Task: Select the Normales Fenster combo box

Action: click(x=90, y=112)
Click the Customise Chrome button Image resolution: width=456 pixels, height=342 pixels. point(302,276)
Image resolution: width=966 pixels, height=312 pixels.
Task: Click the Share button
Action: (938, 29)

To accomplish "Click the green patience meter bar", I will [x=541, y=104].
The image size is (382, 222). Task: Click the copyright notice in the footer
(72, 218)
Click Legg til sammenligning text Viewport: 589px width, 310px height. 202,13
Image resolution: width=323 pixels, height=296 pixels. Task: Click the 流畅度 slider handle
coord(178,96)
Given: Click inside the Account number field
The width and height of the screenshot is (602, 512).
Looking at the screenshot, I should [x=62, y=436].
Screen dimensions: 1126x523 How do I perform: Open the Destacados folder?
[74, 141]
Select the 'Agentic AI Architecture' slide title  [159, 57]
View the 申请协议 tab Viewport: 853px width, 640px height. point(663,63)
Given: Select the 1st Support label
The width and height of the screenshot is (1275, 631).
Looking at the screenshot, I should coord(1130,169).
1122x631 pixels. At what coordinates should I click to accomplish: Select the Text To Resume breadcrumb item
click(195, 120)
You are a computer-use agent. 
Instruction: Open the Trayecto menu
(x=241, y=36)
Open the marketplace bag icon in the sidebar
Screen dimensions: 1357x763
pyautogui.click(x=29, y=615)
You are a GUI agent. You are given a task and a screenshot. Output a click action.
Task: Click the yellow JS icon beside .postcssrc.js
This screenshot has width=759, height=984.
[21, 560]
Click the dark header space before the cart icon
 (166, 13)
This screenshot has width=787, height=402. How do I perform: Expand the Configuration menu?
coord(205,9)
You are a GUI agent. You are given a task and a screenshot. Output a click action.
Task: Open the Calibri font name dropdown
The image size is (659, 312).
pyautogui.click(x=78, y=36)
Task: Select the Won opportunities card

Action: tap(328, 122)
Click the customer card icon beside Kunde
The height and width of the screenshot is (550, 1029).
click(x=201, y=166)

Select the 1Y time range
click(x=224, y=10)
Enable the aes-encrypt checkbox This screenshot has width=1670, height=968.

→ YOUR ASSIGNMENT:
Only the lines from the one that contains "This screenshot has width=759, height=984." to the end of the entries above should be given again, exactly and in full.

→ RESPONSE TO THIS TASK:
This screenshot has width=759, height=984.
[21, 560]
Click the dark header space before the cart icon
 (166, 13)
This screenshot has width=787, height=402. How do I perform: Expand the Configuration menu?
coord(205,9)
You are a GUI agent. You are given a task and a screenshot. Output a click action.
Task: Open the Calibri font name dropdown
The image size is (659, 312).
pyautogui.click(x=78, y=36)
Task: Select the Won opportunities card

Action: tap(328, 122)
Click the customer card icon beside Kunde
The height and width of the screenshot is (550, 1029).
click(x=201, y=166)

Select the 1Y time range
click(x=224, y=10)
Enable the aes-encrypt checkbox This screenshot has width=1670, height=968.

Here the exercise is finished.